Thursday, February 14, 2013

The Spirit Of A Master Builder In Glass

Zac Sexton is somewhat of a vagabond that between summers guiding and working on several video projects has also apprenticed and learned the craft of building bamboo fly rods in several notable shops.

Most recently Zac has been working with the Boo Boys at Sweetgrass Rods and while there spent quite a bit of time with the late Sam Drukman. Zac and Sam worked on a fiberglass project together that Zac is just finishing now and it may lead to other fly rods in the coming months. Time will tell on that part of this story.
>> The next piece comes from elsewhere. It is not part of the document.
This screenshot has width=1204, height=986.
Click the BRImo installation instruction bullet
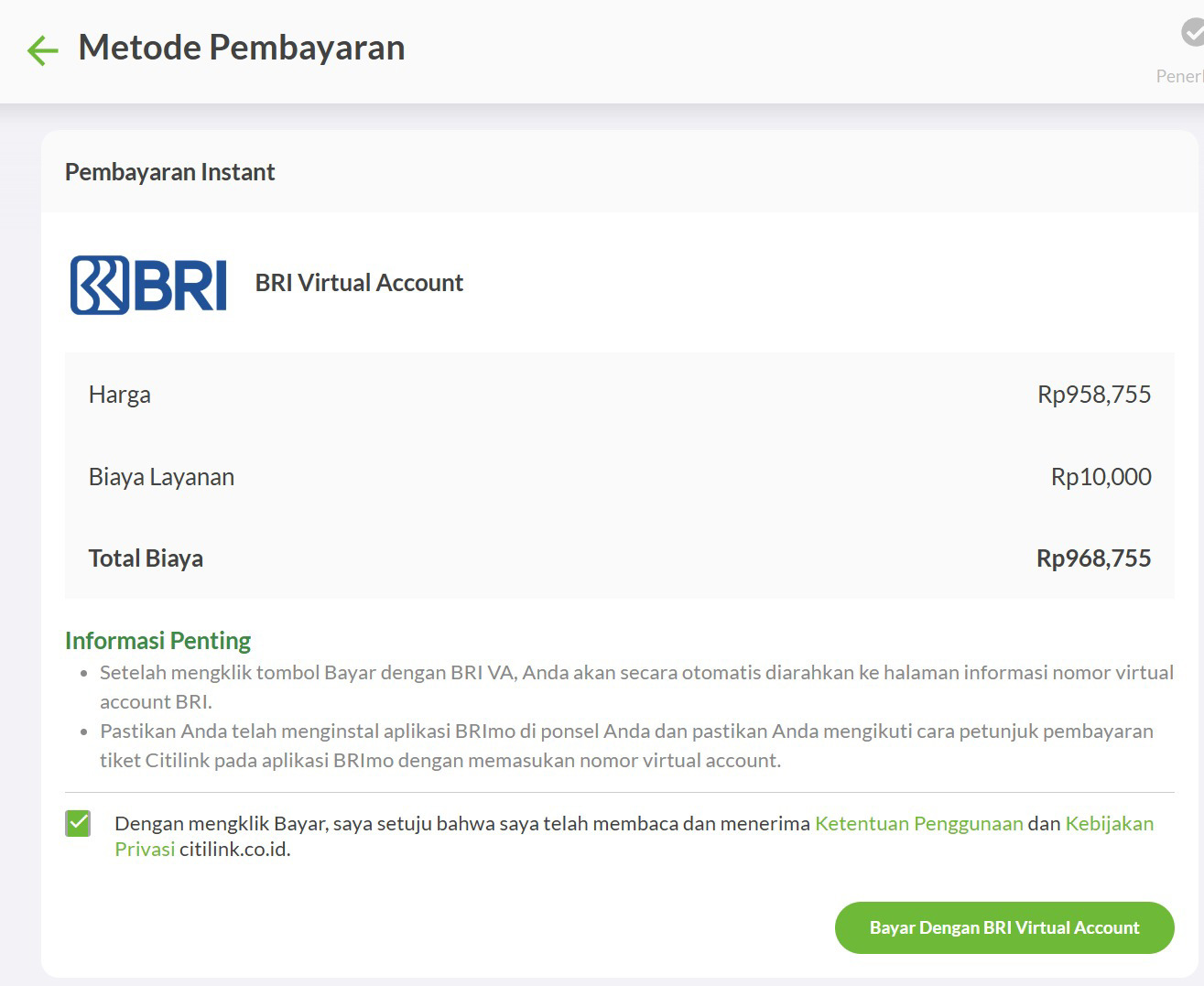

Zac wrote... "I picked up a Loomis blank from the factory store in Washington, while searching for filming locations for Fish Whispering. Everything was blown and brown. I saw this blank sitting in the bottom of a barrel with other surf rods and the like. I picked it up and flexed it...noticing right away it was glass. I looked it over and noticed also that it was a raw blank that had not been cut to length. I bought it for a song, and went on my way back home to Oregon where I lived at the time.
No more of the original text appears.